The first time I heard about Intel Optane Memory my first thought was “Was this really necessary?”, so I decided to read more about the technology to find out if I was missing something. Now, after reading about this for a while, my question is still: was this really necessary?

What is Intel Optane Memory?

Intel Optane Memory is a technology with a cool-sounding name which, in summary, allows you to increase the performance of a traditional mechanical drive by adding an Optane module to your system. The module plugs into an M.2 slot on your motherboard and will basically act as a caching device for your boot drive, increasing the overall performance of your system.

The memory module looks like this:

Who is Intel Optane Memory for?

It’s for those users who still use a mechanical hard drive as their only drive. If that’s you, your system would benefit from an Intel Optane Memory module upgrade.

However, if you already use an SSD, this upgrade won’t improve the performance of your system (or if it does, it will probably be negligible) because you are already using a fast boot drive.

What are the limitations of the technology?

Well, here we start hitting the pain points. There are several limitations I could find while researching this:

  • You need a Z270, H270 or B250 motherboard (the latest generation at the time of writing) and an Intel Kaby Lake CPU (also the latest generation). Not a big limitation per se, but worth pointing out as Intel Optane Memory will not work on every build;
  • The modules only come in 16 and 32 GB capacities, which feels a bit restrictive since these are supposed to ultimately be caching devices;
  • Performance is still worse than using a dedicated SATA or PCI SSD
  • It can only be used with one drive at the time;
  • Write speeds are not amazing, so these are not good enough to be used as SLOG drives. Read speeds are better though, so they make more sense as L2ARC drives.

Am I not better off just buying an SSD already?

Well, this is exactly the thing: I don’t understand why someone would want to choose Intel Optane Memory over an SSD. Price is not a factor either (I think), because you can now find small SSD’s for cheaper than a single Intel Optane Memory module.

Optane Memory makes the increase in performance transparent to the user (in the sense that you don’t even see it’s there in the OS, after the initial configuration, and you don’t have to configure two separate disks like in an SSD+Mechanical drive configuration) but I am not sure this alone is worth thinking about the technology.

Finally, if you are a really budget-conscious user (which seems to be the category Intel Optane Memory is catering to) I am really not sure they will easily consider this as an upgrade option.

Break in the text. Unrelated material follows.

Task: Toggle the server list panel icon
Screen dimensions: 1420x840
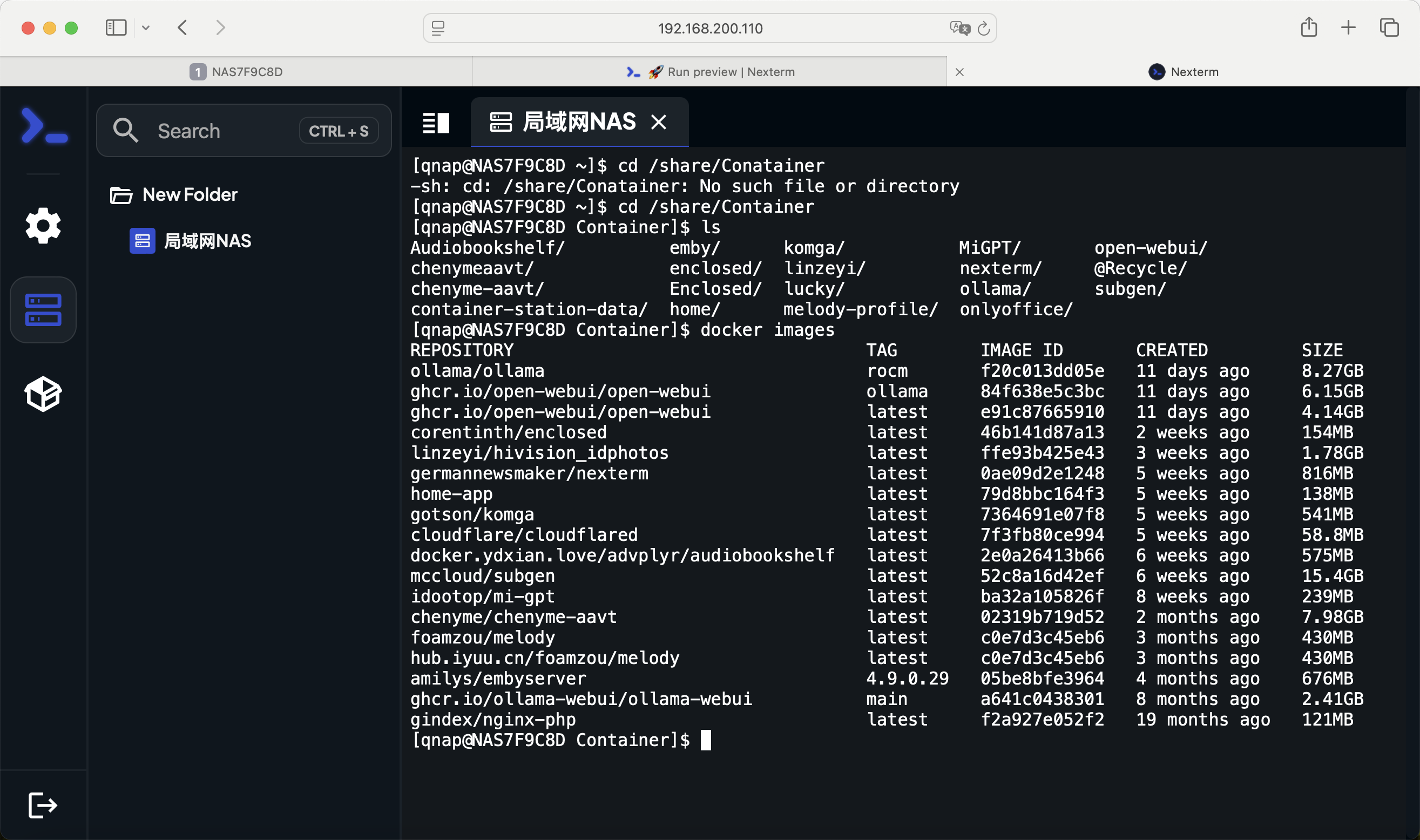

I am really not convinced by this. I feel like it won’t gain any traction, unless it somehow starts to be included in every pre-built budget configuration out there (but since they are budget configurations, are manufacturers going to increase the prices of the builds to add this as an upgrade?)

While the performance results are much, much better than using just a mechanical hard drive, most of the time the performance is worse than using a dedicated SSD drive.

Don’t get me wrong, the overall increase in performance over a mechanical drive is pretty impressive, and speeds are not that far from SSDs, which in itself is a damn good result. I just think that I would personally never go for this solution over an SSD.


  1. I think that a proper application of this technology could be the speeding up of large storage servers which still have to rely on magnetic drives for their huge repositories. Understandably, Intel tries to market it to everybody else, but this does not automatically make it a wise choice for the rest of us.

    • I agree with this, but even in a scenario such as the one you mentioned, huge datasets are already switching to SSD’s as caching devices, which also have the advantage of coming in way more sizes at the moment. Will Optane be enough to reverse the trend? I am not sure.

      My feeling is that, in an environment where you are dealing with such a huge amount of data that you feel the need to speed up the data retrieval process, they won’t look at some kind of intermediate solution such as Intel’s but will go with SSD’s right away.